:: What the task asks ::
Copy out the material below verbatim, from its first line up to and including the line containing "[x=143, y=90]", and nothing else.

:: Exercise data ::
>> start

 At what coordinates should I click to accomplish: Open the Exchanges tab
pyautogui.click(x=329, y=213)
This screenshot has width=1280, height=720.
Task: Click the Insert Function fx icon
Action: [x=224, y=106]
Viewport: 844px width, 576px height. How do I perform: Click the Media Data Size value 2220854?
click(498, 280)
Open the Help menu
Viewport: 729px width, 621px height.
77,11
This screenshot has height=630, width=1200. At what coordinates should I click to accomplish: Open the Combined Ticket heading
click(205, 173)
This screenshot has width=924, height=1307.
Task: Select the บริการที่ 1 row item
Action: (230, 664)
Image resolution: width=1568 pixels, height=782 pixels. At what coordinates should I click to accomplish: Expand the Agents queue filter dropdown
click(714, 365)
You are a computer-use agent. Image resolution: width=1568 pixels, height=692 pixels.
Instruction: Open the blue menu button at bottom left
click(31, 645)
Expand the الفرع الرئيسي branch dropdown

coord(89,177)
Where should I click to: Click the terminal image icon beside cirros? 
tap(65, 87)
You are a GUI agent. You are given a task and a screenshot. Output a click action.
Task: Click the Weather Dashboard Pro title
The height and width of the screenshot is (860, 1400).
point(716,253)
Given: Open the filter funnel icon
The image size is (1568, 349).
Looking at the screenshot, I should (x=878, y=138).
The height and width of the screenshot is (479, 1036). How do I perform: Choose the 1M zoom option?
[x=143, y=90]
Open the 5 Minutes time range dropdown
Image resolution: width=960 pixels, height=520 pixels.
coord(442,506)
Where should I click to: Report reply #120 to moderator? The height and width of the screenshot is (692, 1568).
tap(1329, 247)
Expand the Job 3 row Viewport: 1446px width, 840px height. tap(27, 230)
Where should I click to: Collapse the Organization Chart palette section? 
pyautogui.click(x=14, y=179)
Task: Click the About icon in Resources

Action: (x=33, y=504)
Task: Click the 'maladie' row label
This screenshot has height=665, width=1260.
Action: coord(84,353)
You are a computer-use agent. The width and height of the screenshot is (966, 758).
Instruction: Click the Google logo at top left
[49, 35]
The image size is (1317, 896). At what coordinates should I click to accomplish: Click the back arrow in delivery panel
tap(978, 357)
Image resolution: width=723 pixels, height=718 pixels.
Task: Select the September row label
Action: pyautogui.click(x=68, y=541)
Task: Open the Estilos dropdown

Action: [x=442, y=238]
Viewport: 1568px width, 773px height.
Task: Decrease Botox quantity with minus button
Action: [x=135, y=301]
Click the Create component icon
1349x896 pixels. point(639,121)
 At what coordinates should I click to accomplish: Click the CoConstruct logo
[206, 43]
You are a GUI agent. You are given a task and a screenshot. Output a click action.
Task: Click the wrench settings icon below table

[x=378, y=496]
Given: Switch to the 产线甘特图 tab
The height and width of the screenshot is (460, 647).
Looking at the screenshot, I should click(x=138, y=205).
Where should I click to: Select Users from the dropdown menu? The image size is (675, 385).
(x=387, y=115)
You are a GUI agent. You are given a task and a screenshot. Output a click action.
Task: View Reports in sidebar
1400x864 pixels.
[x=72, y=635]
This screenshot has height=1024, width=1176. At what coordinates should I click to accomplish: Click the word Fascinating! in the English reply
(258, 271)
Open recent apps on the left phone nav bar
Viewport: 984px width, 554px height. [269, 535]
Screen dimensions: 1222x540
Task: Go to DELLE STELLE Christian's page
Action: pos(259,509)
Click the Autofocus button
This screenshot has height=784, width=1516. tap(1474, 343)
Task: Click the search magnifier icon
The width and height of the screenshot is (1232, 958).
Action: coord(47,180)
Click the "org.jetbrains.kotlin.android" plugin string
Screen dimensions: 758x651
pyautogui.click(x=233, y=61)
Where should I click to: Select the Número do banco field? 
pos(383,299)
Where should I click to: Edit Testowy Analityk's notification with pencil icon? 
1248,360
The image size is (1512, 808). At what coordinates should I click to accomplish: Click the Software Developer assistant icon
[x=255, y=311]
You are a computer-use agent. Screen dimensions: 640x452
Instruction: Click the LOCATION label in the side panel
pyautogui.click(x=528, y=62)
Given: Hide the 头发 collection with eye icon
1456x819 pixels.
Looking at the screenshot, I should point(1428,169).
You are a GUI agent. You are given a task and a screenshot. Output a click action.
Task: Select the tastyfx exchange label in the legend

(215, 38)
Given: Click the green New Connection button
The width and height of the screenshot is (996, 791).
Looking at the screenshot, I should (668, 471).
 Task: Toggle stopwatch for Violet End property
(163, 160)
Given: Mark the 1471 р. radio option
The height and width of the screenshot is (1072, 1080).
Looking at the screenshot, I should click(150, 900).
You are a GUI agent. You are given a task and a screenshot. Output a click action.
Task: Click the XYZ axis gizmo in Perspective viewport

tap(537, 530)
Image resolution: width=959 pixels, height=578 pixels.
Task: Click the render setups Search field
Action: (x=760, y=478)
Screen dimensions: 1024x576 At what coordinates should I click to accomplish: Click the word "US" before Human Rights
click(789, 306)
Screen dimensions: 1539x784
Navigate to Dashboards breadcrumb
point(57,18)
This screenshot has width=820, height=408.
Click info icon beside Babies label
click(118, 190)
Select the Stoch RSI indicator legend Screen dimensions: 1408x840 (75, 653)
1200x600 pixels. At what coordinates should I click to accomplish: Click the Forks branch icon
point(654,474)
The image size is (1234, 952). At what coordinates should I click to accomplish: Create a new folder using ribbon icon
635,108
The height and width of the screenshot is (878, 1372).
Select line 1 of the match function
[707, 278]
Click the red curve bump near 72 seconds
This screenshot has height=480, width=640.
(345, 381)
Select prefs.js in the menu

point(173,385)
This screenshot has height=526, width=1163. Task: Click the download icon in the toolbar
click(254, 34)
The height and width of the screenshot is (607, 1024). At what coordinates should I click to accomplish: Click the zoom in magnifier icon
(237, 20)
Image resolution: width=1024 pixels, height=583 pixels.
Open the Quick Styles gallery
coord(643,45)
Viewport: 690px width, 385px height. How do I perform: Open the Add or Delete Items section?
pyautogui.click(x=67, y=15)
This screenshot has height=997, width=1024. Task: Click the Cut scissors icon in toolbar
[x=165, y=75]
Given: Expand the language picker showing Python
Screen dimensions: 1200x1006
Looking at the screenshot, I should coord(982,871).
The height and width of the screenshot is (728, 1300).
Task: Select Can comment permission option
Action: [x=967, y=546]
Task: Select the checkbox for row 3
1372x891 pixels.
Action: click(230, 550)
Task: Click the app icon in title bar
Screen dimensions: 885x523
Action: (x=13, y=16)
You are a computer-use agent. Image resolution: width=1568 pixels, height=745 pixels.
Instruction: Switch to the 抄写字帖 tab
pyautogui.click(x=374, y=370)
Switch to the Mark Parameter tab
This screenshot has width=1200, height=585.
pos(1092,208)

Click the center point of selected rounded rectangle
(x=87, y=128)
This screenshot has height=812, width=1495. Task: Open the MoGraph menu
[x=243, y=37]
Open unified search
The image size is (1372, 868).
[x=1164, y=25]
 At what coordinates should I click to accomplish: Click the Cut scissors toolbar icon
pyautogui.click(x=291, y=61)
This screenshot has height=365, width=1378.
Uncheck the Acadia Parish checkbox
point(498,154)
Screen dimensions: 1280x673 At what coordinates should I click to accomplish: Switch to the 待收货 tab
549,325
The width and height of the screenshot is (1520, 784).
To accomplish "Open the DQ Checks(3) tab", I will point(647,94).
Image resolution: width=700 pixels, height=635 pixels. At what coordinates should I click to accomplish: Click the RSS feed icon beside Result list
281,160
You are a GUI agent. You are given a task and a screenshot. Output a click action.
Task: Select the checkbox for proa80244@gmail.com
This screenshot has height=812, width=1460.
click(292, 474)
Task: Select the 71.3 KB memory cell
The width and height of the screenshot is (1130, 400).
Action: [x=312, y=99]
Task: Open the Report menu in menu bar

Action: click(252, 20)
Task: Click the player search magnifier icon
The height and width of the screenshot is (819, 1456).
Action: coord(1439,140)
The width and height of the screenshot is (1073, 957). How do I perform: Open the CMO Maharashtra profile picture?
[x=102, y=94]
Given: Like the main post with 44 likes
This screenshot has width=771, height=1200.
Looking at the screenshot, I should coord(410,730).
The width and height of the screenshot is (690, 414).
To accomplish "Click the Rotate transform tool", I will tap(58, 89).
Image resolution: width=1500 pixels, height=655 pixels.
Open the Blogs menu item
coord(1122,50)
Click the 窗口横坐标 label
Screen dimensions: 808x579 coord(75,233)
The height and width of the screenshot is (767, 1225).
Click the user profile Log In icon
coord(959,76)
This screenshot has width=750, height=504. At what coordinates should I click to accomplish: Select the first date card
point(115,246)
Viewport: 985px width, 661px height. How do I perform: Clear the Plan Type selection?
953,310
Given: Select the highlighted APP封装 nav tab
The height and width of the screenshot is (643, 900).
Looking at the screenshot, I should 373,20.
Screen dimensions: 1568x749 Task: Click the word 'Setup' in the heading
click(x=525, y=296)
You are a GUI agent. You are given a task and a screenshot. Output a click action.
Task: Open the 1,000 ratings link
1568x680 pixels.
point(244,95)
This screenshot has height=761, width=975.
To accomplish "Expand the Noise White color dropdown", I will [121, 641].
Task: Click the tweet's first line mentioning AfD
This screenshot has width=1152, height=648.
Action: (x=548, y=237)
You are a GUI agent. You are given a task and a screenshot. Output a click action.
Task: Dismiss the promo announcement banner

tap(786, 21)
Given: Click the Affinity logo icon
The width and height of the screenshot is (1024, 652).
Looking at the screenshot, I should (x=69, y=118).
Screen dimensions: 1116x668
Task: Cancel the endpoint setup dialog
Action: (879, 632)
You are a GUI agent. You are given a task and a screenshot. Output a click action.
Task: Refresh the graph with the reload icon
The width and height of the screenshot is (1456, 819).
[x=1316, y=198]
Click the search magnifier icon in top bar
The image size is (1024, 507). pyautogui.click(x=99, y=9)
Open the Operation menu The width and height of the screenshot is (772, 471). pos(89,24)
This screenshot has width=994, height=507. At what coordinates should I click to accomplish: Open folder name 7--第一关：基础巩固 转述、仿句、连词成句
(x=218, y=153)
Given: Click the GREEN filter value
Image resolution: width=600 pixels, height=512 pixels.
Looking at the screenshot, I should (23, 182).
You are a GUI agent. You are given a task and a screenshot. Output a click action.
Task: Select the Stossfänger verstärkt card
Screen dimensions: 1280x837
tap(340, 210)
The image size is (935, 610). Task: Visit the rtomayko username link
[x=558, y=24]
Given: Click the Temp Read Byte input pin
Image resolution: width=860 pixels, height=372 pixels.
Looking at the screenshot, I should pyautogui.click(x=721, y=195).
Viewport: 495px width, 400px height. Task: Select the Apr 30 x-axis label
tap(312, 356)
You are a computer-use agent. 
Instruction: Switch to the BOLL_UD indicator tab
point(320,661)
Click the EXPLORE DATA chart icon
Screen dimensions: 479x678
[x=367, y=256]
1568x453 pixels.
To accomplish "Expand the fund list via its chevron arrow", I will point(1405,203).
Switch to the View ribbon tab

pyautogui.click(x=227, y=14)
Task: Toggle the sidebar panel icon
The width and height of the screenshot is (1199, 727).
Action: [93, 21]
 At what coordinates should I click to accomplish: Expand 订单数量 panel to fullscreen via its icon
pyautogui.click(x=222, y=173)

>> end

:: Response to the task ::
 At what coordinates should I click to accomplish: Open the Exchanges tab
pyautogui.click(x=329, y=213)
This screenshot has width=1280, height=720.
Task: Click the Insert Function fx icon
Action: [x=224, y=106]
Viewport: 844px width, 576px height. How do I perform: Click the Media Data Size value 2220854?
click(498, 280)
Open the Help menu
Viewport: 729px width, 621px height.
77,11
This screenshot has height=630, width=1200. At what coordinates should I click to accomplish: Open the Combined Ticket heading
click(205, 173)
This screenshot has width=924, height=1307.
Task: Select the บริการที่ 1 row item
Action: (230, 664)
Image resolution: width=1568 pixels, height=782 pixels. At what coordinates should I click to accomplish: Expand the Agents queue filter dropdown
click(714, 365)
You are a computer-use agent. Image resolution: width=1568 pixels, height=692 pixels.
Instruction: Open the blue menu button at bottom left
click(31, 645)
Expand the الفرع الرئيسي branch dropdown

coord(89,177)
Where should I click to: Click the terminal image icon beside cirros? 
tap(65, 87)
You are a GUI agent. You are given a task and a screenshot. Output a click action.
Task: Click the Weather Dashboard Pro title
The height and width of the screenshot is (860, 1400).
point(716,253)
Given: Open the filter funnel icon
The image size is (1568, 349).
Looking at the screenshot, I should (x=878, y=138).
The height and width of the screenshot is (479, 1036). How do I perform: Choose the 1M zoom option?
[x=143, y=90]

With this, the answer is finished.